# Instructions for the task
Wherever a line in the data holds the word "will", pull that line out.

━━━━━ Data for processing

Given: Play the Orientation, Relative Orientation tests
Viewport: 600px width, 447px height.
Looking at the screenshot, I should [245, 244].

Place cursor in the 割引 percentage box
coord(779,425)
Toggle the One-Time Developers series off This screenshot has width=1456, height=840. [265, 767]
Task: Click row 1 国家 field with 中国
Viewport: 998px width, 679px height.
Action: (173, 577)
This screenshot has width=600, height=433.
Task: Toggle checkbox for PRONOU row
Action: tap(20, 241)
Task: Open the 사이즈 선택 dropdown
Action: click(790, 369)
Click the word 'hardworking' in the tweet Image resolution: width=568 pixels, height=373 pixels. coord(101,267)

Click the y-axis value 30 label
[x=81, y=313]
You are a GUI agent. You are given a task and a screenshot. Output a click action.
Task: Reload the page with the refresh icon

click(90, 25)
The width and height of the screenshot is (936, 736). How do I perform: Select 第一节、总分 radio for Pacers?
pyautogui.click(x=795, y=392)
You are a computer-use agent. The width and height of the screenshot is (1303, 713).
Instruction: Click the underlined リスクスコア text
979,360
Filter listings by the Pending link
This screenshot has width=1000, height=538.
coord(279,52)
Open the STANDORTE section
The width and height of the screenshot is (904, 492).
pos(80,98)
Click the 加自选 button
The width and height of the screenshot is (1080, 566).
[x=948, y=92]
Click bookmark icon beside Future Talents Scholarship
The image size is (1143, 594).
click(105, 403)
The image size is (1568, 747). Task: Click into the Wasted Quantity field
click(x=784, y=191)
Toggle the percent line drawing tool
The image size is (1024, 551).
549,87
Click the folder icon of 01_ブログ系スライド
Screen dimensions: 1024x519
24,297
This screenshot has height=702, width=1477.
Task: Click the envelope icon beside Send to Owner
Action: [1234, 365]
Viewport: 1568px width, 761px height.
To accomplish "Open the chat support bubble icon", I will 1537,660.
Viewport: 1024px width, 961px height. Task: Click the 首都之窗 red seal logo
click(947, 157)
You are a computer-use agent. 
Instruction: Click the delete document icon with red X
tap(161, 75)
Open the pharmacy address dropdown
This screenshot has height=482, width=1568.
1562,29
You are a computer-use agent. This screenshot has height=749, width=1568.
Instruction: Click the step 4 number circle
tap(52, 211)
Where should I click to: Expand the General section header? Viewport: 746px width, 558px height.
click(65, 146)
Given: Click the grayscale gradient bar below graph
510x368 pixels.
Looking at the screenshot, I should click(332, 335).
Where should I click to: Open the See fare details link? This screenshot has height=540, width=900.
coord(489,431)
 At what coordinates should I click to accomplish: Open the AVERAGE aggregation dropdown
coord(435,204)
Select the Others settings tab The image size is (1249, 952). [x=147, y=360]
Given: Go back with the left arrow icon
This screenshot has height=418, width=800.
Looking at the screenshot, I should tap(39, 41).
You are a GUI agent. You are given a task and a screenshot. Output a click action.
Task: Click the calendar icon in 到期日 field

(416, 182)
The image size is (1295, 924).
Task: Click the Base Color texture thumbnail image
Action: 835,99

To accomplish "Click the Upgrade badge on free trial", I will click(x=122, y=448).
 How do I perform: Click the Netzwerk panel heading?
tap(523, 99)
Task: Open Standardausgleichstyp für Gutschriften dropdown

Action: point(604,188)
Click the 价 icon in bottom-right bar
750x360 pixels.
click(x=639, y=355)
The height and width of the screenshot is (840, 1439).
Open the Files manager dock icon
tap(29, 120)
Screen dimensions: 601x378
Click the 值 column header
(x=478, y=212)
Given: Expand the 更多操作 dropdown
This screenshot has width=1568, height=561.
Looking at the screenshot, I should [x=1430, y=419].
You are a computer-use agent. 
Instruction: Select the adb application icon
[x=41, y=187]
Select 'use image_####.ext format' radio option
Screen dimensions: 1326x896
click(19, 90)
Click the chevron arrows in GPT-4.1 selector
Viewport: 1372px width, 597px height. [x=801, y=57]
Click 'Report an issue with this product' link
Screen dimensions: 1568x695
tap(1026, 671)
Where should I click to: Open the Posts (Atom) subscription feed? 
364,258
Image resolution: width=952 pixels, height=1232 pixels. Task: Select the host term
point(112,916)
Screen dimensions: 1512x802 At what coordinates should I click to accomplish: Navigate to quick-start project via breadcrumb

━━━━━━━━━━

# Result for this exercise
To accomplish "Open the chat support bubble icon", I will 1537,660.
To accomplish "Click the Upgrade badge on free trial", I will click(x=122, y=448).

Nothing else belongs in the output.